In der Regel fühlen wir uns eher als die Geschröpften, z.B. vom Finanzamt, weil wir zu Abgaben an vielen Stellen gezwungen werden.

Es gibt aber sicher noch viel Spielraum, um diesen Spieß da und dort umzudrehen, uns auf unsere christliche Abstammung zu besinnen und zu Gebenden zu werden, die etwas zur Geschwisterlichkeit in der Welt beitragen.

Easy going

Eine heiße Wahlwoche in Amerika liegt hinter uns , wo der eine Präsident gehen und ein Neuer kommen wird.

Aber ein „easy going“  für D. Trump ist es nicht, sondern ein zähes Ringen um Stimmen und Wahlbetrug, der im Hintergrund lauern könnte und vielleicht noch einmal alle Karten durcheinander mischt.

Bürgerkriegsähnliche Zustände sind trotz vieler Befürchtungen bisher nicht eingetreten, trotzdem ist Amerika inzwischen ein Pulverfass, das jederzeit hochgehen könnte.

Um die Gesellschaft wieder zu einen, braucht es jetzt Nüchternheit und Gelassenheit und nicht die übermäßige Konzentration auf die eine oder andere Politikergestalt, die dann doch den Zwängen der Macht unterliegt und vieles von dem, was sie sich vornimmt, nicht ohne weiteres wird umsetzen können.

Tag der Entscheidung

Am Stausee in Alqueva ist in großen Lettern auf Englisch zu lesen, dass man an einem klaren Tag alles sehen kann.

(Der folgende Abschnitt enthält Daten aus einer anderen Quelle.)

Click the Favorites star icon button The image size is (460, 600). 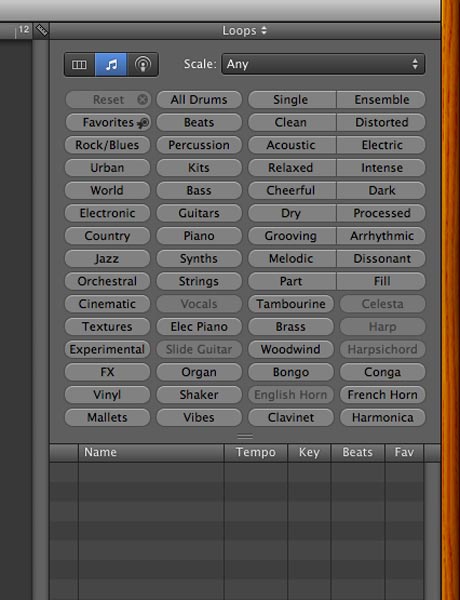tap(143, 123)
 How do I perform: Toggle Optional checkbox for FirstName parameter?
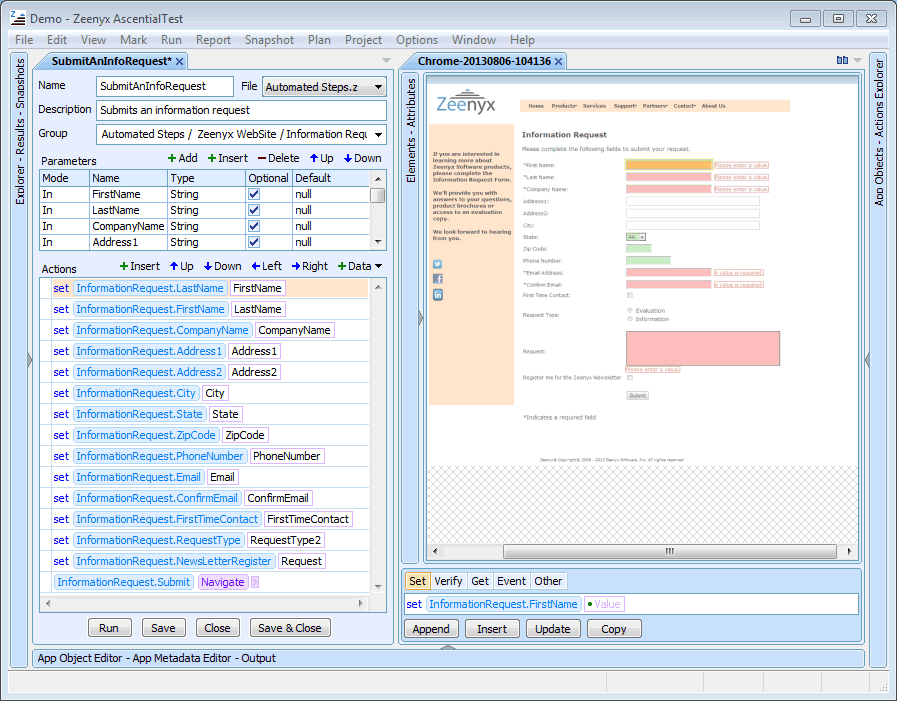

Einen solchen klaren Ausblick und eine eindeutige Entscheidung für Transparenz und Wahrheit würde man sich auch für den heutige Wahltag in Amerika wünschen.

Das wird wohl ein frommer Wunsch bleiben und das Chaos und die Verlogenheit wird nach der Wahl nicht weniger sein als vor der Wahl.

Die höchsten Ämter dieser Welt sind von dunklen Wolken umgeben, weil es um sehr viel Einflussnahme auf unser aller Wohl und Wehe geht.

Und da haben auch geistige Wesen ihre Hand im Spiel, die nicht mit Anzug und Krawatte herumlaufen, sondern unsichtbar hinter den Kulissen agieren und manipulieren.

Umso mehr liegt es an jedem einzelnen Bürger, seine eigene Wahl jeden Tag aufs Neue zu treffen, sich für ein eindeutiges, wahrhaftiges und klares Verhältnis zum Himmel zu entscheiden, damit sein Blick in die Zukunft nicht wolkenverhangen, sondern sonnenklar in die Weite schweifen kann.

Diese Wahlfreiheit hat ein jeder und kann sie von sich selbst einfordern, damit zumindest der eigene Weg ganz klar vor Augen liegt.

Was die Mächtigen dieser Welt mit ihrer Macht anstellen, wird umso bedeutungsloser, je mehr die von ihnen regierten Bürger ihr Schicksal selbst in die Hand nehmen, aus dem eigenständig errungenen Weitblick heraus.

Alles Heilige?

An Allerheiligen gedenken wir meistens der Heiligen vergangener Tage, wie auf dem Bild der Heilige Vicente aus Portugal.

Sieht so ein Heiliger aus oder welches Bild machen wir uns von einem Heiligen?

Oft haben sie gegen große Widerstände gekämpft, hatten mehr Gegner als Freunde und ernteten überwiegend Unverständnis bis hin zum Märtyertod.

Heute würden wir sie wahrscheinlich „Verschwörungstheoretiker“ nennen und eine Minderheit folgt ihnen begeistert und die Mehrheit hält sie für Lügner und Aufwiegler.

Interessant ist, wie mit dem Fortschreiten der Zeit gerade diese Stimmen weiterhallen, schließlich anerkannt werden und zu Leuchttürmen der Zukunft werden.

Wobei das mit Sicherheit nicht jedem heutigen Verschwörungstheoretiker beschieden sein wird, sondern nur jenen, die tatsächlich einem Wahrheitskern auf der Spur waren und ihn unbeirrt verfolgt haben.

Immerhin lernen wir daraus, nicht alles mit Bausch und Bogen zu verurteilen, was erst einmal unwahrscheinlich klingt, sondern in Erwägung zu ziehen, dass sich die Einsichten im Laufe der Zeit sehr verändern können.

Von daher lohnt es sich, an Allerheiligen einmal Ausschau zu halten, wo uns in der Gegenwart der/die eine oder andere zukünftige Heilige etwas ans Herz legen möchte, was im Moment niemand wahrhaben will.